Response by poster: Thank you everyone for your thoughts, insight and advice. I'm printing all of these out and sticking them where I'll see them every morning.

I think I have some immediately actionable items: I've signed up for an info session on CS classes at a local college. I'm also researching the local hiking clubs to find one that seems beginner-friendly. I've always wanted to join but been intimidated by the hardcore stuff that a lot of them seem to do here. There must be more gentle ones out there and I'll find 'em.

Also going to retool my dating profile and leave it up there, see what happens. In my first go-around I was initiating most of the contact, and with circumstances as they are, I don't feel ready to start actively reaching out again. For my own self-esteem, I'd like to be a little more financially comfortable. But! I'm going to stay open-minded, get back on the horse and get out there really soon.

It feels great to have a plan. Thank you!!
posted by eldindeer at 6:08 PM on August 27, 2017 [2 favorites]


If you're in the "big city on the Canadian west coast" and you recently turned 30 and you're not making >$80k (and no direct path to get there)... it's tough for anyone and everyone.

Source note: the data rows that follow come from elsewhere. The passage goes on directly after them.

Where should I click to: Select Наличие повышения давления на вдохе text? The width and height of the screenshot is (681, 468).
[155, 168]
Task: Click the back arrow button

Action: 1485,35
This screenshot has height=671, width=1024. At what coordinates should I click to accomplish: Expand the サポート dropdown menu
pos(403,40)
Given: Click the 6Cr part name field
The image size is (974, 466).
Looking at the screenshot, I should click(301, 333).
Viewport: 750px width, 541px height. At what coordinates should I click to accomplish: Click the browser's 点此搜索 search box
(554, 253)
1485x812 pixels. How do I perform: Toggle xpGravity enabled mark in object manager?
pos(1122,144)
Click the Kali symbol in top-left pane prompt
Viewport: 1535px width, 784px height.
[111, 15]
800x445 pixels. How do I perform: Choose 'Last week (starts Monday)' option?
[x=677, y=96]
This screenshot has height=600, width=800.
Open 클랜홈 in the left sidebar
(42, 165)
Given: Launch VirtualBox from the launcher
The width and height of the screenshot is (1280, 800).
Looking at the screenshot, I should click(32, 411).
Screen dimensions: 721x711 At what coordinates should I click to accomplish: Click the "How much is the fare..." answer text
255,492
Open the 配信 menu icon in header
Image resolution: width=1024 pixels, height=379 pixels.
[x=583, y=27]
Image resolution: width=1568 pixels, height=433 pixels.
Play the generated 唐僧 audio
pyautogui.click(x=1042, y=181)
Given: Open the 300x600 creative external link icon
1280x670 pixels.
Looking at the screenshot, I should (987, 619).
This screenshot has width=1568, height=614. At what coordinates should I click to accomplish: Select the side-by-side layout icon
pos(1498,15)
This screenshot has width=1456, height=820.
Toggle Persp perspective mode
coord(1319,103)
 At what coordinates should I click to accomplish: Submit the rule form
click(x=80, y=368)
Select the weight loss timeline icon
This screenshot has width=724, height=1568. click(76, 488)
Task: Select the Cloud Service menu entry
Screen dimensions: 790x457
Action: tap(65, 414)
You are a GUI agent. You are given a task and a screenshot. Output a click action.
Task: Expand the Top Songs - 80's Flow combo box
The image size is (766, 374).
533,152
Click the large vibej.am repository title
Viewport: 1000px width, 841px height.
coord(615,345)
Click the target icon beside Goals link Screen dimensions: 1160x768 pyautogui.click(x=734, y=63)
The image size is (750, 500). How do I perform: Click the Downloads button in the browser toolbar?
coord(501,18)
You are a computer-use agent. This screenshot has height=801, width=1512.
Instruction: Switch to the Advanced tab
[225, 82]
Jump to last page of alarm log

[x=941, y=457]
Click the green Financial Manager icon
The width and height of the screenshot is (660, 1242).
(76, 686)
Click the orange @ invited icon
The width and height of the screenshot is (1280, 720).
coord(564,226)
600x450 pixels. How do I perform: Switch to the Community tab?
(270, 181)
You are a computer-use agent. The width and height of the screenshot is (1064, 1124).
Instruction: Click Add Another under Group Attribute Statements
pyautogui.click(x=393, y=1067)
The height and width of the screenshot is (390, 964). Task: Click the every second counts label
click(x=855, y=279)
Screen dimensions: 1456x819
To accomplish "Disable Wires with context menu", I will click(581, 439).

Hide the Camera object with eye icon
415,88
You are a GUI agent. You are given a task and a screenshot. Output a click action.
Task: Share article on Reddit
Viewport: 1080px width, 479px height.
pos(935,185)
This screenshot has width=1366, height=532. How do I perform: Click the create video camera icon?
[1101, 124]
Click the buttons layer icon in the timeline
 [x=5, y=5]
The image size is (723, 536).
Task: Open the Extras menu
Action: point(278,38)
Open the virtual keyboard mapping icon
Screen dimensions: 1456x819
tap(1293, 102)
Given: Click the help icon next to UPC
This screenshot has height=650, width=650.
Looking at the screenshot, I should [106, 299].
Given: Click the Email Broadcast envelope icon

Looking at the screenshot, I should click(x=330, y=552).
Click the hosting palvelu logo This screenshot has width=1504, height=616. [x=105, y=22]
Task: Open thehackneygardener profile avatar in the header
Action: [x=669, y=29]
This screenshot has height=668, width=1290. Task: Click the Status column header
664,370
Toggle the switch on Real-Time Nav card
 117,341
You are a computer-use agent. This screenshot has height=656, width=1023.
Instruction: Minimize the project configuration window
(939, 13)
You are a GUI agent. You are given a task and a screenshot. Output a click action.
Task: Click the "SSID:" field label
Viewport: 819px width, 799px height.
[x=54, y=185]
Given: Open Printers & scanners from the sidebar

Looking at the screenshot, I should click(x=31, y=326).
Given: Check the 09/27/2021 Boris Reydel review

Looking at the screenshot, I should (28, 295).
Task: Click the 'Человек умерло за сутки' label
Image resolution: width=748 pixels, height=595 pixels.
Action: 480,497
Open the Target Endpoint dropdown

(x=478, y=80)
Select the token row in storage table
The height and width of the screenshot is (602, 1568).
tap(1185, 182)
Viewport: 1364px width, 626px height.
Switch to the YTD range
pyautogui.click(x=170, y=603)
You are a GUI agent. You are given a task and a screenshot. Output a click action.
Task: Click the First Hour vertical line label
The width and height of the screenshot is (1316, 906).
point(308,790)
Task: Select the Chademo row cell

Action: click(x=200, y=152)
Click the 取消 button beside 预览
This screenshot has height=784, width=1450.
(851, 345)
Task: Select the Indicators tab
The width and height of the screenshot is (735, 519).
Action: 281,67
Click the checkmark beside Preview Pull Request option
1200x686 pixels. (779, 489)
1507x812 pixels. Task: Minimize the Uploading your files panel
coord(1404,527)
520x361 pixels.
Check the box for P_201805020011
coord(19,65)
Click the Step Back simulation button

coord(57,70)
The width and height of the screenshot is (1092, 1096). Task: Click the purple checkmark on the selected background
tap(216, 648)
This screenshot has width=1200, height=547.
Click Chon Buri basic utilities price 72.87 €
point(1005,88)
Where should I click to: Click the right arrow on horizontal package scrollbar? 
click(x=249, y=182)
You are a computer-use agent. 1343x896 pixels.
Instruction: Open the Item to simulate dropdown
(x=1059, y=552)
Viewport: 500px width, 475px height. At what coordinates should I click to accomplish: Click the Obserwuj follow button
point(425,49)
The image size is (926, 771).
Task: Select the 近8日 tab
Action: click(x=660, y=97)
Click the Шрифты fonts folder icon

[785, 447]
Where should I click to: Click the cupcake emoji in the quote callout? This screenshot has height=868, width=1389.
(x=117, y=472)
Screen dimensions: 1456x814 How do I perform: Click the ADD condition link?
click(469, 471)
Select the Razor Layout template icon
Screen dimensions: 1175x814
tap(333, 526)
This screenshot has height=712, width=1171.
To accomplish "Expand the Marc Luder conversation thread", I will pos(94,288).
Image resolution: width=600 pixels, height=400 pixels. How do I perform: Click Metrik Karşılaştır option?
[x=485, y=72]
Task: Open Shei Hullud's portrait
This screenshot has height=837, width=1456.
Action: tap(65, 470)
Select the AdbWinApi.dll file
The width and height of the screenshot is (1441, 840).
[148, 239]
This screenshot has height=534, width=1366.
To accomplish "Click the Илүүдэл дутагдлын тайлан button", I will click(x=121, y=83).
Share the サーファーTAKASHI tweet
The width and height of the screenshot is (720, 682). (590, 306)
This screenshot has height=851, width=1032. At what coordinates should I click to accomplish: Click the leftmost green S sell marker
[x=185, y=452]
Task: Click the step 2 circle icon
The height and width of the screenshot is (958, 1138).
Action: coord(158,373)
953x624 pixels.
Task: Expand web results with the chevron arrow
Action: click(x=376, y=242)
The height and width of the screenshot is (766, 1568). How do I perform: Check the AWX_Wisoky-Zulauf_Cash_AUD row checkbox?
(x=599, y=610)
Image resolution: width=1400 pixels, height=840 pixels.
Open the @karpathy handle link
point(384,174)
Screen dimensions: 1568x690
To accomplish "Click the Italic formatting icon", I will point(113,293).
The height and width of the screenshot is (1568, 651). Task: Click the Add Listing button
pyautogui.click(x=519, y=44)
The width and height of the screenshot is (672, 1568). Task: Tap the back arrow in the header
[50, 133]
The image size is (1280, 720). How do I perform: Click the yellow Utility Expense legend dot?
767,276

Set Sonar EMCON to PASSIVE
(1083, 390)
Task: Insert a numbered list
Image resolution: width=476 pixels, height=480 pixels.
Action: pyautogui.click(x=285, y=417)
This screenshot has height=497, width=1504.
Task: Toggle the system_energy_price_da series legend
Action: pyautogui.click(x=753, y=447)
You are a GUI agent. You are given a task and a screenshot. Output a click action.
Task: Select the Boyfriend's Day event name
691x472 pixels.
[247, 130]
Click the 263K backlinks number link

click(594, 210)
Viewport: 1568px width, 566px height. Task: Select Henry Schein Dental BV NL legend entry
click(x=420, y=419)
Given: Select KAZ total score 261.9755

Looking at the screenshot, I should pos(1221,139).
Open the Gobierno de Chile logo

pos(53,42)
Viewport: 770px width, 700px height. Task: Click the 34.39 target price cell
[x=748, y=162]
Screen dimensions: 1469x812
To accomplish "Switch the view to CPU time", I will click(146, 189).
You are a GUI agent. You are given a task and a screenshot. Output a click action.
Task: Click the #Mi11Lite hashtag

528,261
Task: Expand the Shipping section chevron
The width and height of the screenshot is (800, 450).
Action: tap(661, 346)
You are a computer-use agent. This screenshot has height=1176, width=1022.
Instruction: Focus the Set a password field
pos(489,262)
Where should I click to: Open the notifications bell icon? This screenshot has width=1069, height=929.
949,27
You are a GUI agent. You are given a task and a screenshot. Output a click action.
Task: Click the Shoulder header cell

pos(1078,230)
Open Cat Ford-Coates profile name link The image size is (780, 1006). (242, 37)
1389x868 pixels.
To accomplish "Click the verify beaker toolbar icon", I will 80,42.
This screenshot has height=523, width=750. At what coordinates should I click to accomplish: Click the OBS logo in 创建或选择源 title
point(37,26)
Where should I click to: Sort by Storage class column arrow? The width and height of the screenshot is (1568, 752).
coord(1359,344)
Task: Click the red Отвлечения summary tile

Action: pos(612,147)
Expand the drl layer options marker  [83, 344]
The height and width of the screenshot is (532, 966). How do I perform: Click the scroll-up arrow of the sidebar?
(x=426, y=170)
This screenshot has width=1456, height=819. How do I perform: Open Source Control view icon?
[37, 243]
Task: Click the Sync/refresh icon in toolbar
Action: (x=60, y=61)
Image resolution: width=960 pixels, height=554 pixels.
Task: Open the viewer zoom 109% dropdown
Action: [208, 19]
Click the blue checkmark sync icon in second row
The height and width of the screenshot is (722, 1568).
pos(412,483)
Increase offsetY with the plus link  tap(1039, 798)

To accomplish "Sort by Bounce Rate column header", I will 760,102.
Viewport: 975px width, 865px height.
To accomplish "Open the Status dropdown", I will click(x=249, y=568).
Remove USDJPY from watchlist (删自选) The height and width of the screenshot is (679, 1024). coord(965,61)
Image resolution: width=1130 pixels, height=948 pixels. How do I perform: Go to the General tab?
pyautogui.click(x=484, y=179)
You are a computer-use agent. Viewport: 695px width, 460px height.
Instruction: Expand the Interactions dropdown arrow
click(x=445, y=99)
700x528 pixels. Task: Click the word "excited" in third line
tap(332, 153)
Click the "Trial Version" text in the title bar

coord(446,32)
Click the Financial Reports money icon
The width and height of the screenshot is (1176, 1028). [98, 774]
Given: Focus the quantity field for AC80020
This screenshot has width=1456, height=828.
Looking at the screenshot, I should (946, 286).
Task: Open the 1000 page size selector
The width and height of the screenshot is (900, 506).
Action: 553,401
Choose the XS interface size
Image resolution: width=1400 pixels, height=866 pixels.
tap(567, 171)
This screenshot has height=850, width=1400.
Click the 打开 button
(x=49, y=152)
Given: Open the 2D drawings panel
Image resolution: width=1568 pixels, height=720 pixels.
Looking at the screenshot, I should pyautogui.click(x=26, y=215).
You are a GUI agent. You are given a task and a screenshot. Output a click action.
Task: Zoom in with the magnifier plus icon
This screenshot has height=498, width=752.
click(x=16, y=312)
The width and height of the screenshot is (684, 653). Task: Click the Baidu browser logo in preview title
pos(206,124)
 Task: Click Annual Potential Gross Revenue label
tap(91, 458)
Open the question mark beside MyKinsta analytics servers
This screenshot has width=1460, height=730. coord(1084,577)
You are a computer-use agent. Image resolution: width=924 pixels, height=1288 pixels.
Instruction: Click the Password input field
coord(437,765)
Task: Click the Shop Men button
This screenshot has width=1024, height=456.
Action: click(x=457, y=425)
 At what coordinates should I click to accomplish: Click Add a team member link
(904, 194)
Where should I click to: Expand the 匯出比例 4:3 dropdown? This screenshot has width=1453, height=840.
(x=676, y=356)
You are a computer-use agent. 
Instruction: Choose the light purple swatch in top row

I think that perhaps moving to a smaller community - perhaps on Vancouver Island - may be a more comfortable environment for you. There's UVic as well as a bunch of colleges. Registration/application deadlines might be pasta already, though.

I grew up in Van and even I'm getting sick and tired and frustrated with the housing situation (and the dating scene) here. Not to mention climate change; the last decade's climate is definitely anomalous, more extreme, and less pleasant than the previous 30.

A friend of mine when she was about 30 (about a decade ago) was suffering from a similar life situation and clinical depression; moved to Victoria and she was able to build a community around herself more successfully than in Van (where she also grew up).

While the housing insanity has infected Victoria (and the Okanagans), North Vancouver Island hasn't quite caught the fever quite as bad and there's North Island College with campuses in the Comox Valley, Campbell River, and Port Hardy.

Comox Valley/Campbell River used to be resource extraction/solidly rural blue collar but there's been an influx of retirement money over the last decade and the towns have responded with amenities and increasing acceptance of cosmopolitanism/culture. The food is still seriously stunted compared with Van, but its improving and the standards continue to rise.

If you haven't already, and can afford the ferry ride, touring the Northern end of Vancouver Island might be enjoyable/informative. The old Island Highway along the East coast is a super pretty drive/the new Interior Highway is super fun to excessively speed on to/from Nanaimo (the ferry terminal).
posted by porpoise at 7:56 PM on August 27, 2017 [1 favorite]


Two things that always get recommended here but bear repeating:

1. Volunteering - there's so many ways to do it, and it's good for the soul in a deep, fundamental way. Whether it's helping with local guerilla gardeners, mentoring, teaching, doing an elderly person's shopping or gardening. It'll make you feel good, and it'll give you good stories to tell on dates.

2. Are you getting enough exercise? I feel that same malaise creep in when I'm not.